Ex-Deputy Settles Sexual Harassment Lawsuit for $250,000
LAS VEGAS — A former chief deputy sheriff in rural Nevada has accepted $250,000 to end a lawsuit stemming from allegations the sheriff sexually harassed her in 2015.
Melanie Keener’s attorney, Gus Falangas, characterized his client on Friday as happy to move on.
Storey County Sheriff Gerald Antinoro declined to comment. In court documents, neither he nor the county admitted wrongdoing.
The agreement, approved this month by county lawmakers, had Keener leave her job of nearly 20 years.
“Essentially she gets harassed, she complains, and they punish her,” Falangas said. “She wanted to get out of there. It was a very stressful daily reminder of what happened.”
Keener had been reassigned from county director of security to courthouse bailiff after reporting that Antinoro sexually harassed her during a work trip to the city of Ely in 2015.

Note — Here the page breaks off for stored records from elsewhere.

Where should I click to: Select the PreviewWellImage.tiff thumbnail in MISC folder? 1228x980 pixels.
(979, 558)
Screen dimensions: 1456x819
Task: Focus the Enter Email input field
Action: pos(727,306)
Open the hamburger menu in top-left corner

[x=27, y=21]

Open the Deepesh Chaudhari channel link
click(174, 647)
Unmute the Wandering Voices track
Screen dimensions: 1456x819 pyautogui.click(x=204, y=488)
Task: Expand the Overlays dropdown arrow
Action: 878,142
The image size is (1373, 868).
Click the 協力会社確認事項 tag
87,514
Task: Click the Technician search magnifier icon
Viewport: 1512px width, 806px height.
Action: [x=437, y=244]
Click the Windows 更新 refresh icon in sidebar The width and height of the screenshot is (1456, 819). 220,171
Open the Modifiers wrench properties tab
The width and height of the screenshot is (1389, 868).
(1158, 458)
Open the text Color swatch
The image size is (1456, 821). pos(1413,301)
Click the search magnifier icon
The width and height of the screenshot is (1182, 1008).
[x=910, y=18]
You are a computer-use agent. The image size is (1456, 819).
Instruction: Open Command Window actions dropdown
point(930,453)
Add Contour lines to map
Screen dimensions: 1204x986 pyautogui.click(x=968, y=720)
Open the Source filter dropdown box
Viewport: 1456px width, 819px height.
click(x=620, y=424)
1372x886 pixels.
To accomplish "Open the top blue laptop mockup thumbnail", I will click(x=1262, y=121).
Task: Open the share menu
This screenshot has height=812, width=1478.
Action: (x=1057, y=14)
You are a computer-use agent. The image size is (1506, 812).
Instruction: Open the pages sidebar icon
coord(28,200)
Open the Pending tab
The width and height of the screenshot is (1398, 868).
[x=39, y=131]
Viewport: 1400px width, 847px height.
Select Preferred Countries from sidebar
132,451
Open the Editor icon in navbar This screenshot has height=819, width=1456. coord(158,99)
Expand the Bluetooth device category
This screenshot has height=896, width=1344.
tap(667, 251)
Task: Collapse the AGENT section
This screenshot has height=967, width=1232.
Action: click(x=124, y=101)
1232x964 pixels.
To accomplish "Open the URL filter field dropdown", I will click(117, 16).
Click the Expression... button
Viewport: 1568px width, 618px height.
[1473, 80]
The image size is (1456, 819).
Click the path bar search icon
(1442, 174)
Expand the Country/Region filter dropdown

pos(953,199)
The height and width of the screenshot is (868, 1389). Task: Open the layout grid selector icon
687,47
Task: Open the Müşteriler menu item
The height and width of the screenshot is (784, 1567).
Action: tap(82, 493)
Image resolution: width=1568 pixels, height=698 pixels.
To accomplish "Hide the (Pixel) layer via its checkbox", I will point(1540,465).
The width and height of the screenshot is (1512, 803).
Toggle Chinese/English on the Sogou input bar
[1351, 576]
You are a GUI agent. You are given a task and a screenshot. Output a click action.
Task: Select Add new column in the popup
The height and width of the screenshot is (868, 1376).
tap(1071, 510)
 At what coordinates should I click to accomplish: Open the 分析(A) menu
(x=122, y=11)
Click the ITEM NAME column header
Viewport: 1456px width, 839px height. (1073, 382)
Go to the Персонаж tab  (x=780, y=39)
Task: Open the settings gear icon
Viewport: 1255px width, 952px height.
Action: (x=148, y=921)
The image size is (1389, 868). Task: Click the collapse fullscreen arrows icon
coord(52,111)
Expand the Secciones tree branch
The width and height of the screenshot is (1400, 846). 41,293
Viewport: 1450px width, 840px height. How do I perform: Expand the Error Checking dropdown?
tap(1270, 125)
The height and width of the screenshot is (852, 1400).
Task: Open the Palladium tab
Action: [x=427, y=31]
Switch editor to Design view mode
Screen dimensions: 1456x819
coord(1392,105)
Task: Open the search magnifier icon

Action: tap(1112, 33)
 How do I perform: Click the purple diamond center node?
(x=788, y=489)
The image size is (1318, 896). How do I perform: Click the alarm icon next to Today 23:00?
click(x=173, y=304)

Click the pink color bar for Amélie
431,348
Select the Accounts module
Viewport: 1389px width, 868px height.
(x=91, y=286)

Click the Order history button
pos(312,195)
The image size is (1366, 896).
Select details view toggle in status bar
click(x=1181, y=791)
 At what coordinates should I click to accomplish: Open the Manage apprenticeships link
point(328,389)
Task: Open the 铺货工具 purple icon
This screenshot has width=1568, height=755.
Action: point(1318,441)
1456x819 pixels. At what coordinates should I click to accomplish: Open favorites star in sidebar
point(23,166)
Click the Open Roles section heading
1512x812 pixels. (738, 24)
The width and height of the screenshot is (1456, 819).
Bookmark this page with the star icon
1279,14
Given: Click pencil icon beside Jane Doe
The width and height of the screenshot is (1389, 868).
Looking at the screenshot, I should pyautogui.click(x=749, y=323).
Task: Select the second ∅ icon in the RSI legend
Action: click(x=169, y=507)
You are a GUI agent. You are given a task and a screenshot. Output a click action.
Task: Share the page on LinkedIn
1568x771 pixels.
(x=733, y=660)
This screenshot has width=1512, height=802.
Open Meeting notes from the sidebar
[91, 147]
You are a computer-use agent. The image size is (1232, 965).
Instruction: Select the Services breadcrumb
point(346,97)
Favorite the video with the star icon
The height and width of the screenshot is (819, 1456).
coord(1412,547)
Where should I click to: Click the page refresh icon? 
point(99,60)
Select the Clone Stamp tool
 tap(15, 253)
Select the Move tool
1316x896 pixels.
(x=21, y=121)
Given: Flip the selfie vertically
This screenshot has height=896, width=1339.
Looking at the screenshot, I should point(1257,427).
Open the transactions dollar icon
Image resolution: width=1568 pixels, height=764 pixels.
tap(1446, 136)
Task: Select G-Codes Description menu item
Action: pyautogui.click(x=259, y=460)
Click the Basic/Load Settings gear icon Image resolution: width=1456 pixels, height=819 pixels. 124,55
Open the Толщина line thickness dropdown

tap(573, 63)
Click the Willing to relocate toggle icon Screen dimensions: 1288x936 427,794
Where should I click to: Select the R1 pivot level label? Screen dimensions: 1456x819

Keener agreed to allow her name to be made public, her attorney said. The Associated Press typically does not name people who say they’re victims of sexual assault unless they agree to be identified.
The Reno Gazette-Journal reported the county paid $80,000 toward the settlement, and $170,000 came from the Nevada Public Agency Insurance Pool. The newspaper was first to report the settlement. U.S. District Judge Robert Jones dismissed the case Dec. 12.
The lawsuit was filed in 2017 in federal court in Reno against Antinoro and the county. It followed a discrimination complaint to the Equal Employment Opportunity Commission, and alleged negligence and infliction of emotional distress. Jones dismissed sexual harassment claims last May.
Antinoro has been the focus of several other complaints, but survived a recall election last year.
Storey County is home to about 4,000 people and includes the historic northern Nevada mining communities Virginia City and Gold Hill. It is also now home to a Tesla Inc. electric vehicle battery factory east of Reno that employs more than 7,000 people.